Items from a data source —
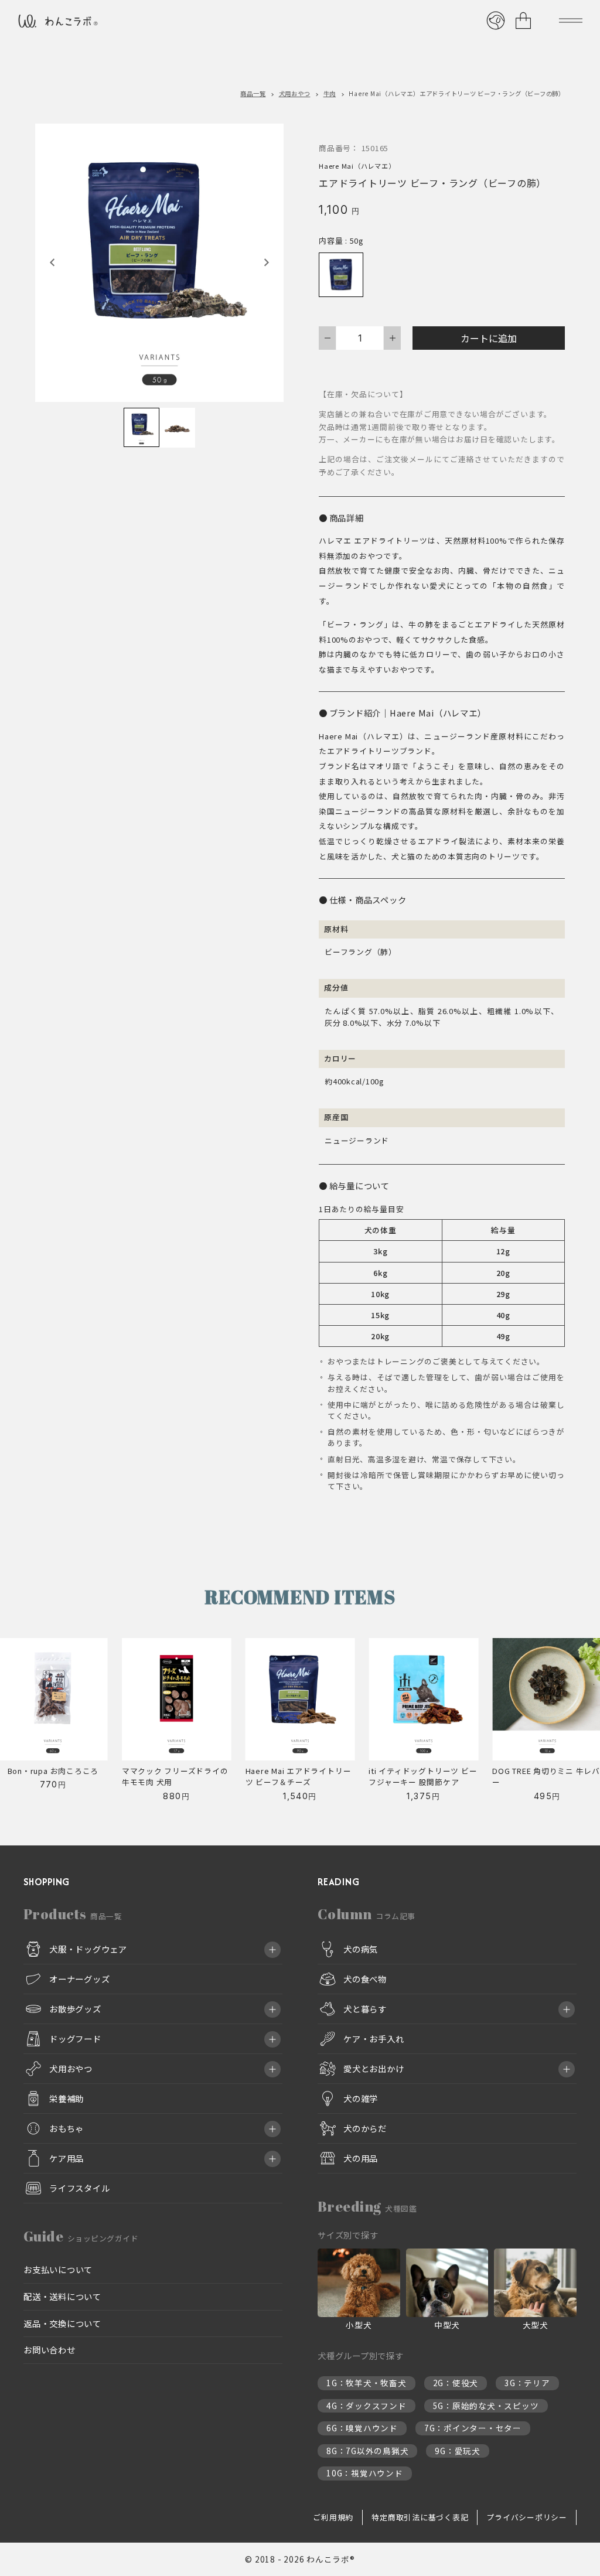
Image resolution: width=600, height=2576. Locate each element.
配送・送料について (62, 2296)
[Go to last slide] (53, 262)
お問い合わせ (49, 2349)
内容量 (331, 240)
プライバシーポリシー (526, 2517)
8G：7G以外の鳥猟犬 (367, 2450)
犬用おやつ (295, 93)
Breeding (367, 2206)
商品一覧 (252, 93)
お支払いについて (58, 2269)
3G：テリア (527, 2383)
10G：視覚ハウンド (364, 2473)
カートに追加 (489, 338)
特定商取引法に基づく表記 (419, 2517)
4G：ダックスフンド (366, 2405)
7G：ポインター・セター (472, 2428)
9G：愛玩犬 (457, 2450)
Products (72, 1914)
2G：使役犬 (456, 2383)
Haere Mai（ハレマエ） (357, 165)
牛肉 (329, 93)
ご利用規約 (333, 2517)
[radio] (341, 275)
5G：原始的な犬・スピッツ (486, 2405)
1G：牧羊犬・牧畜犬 (366, 2383)
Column (366, 1914)
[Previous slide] (24, 1724)
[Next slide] (266, 262)
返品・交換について (62, 2323)
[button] (141, 428)
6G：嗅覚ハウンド (362, 2428)
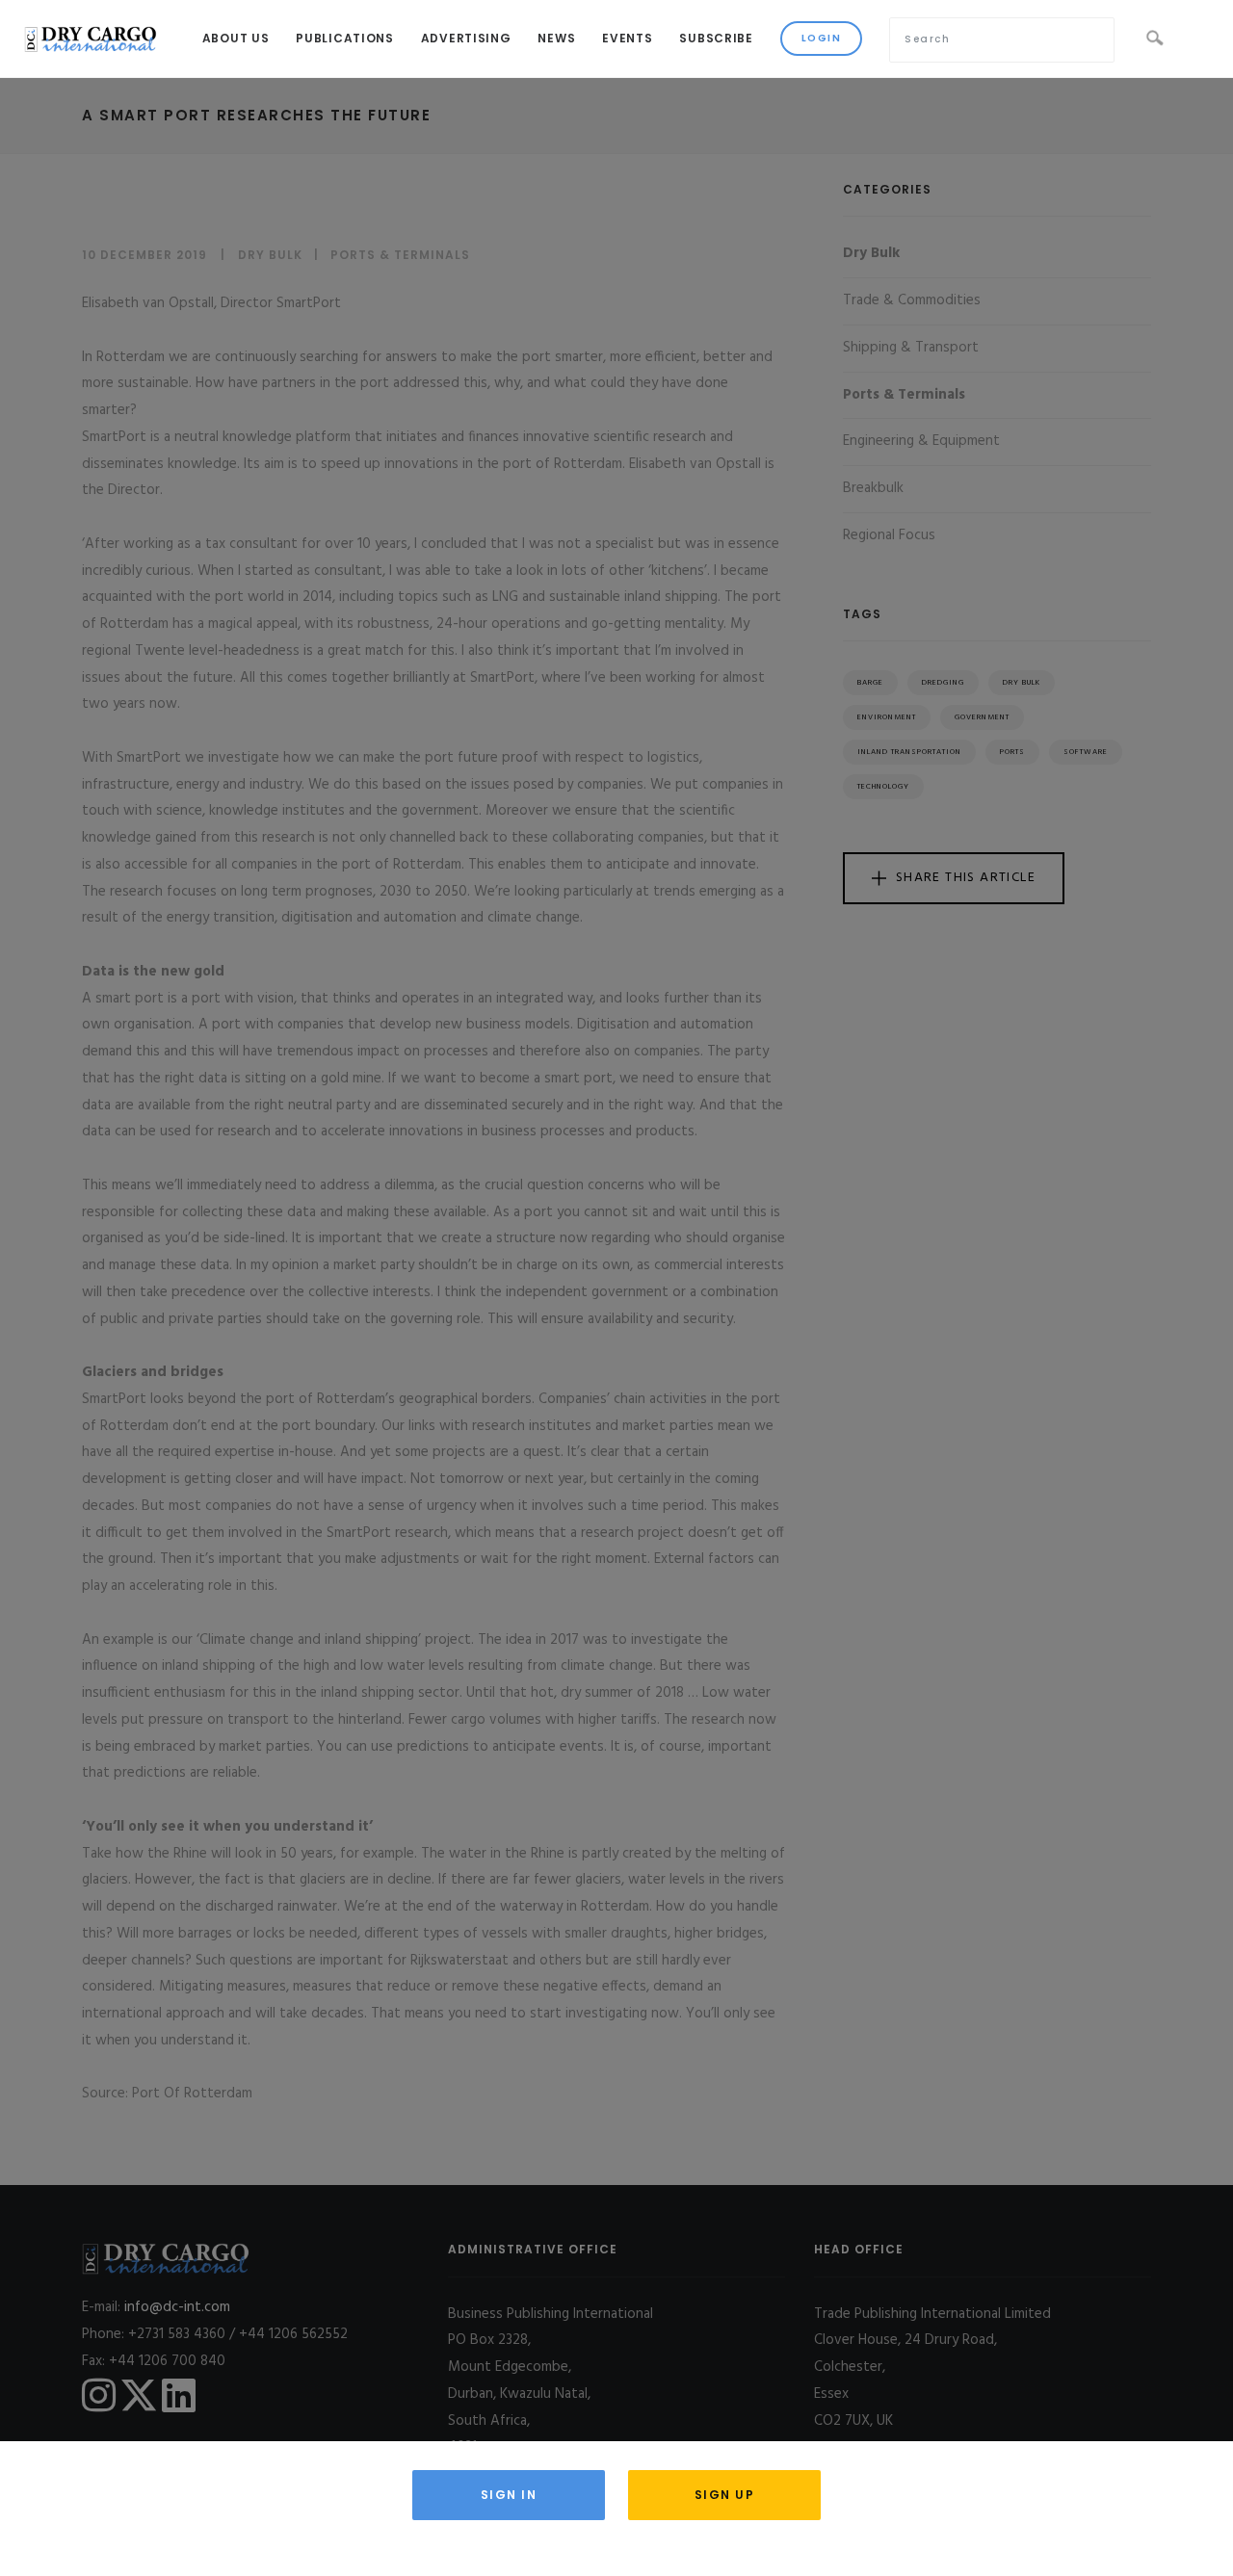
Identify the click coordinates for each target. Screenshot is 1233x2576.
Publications (344, 38)
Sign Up (725, 2494)
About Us (236, 38)
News (556, 38)
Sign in (509, 2494)
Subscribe (715, 38)
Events (627, 38)
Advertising (466, 38)
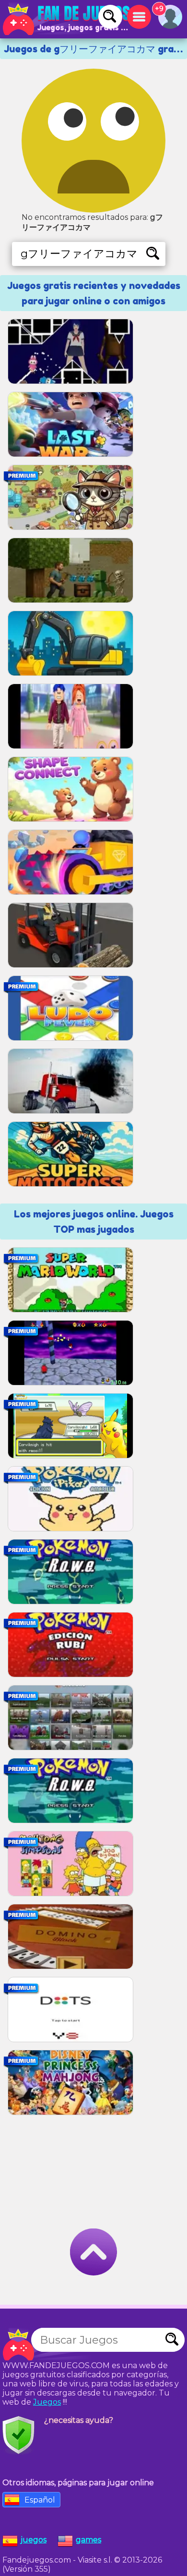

Required work —
Check each line of these records for the string "slide" and state only how many lines have it.

Written response —
3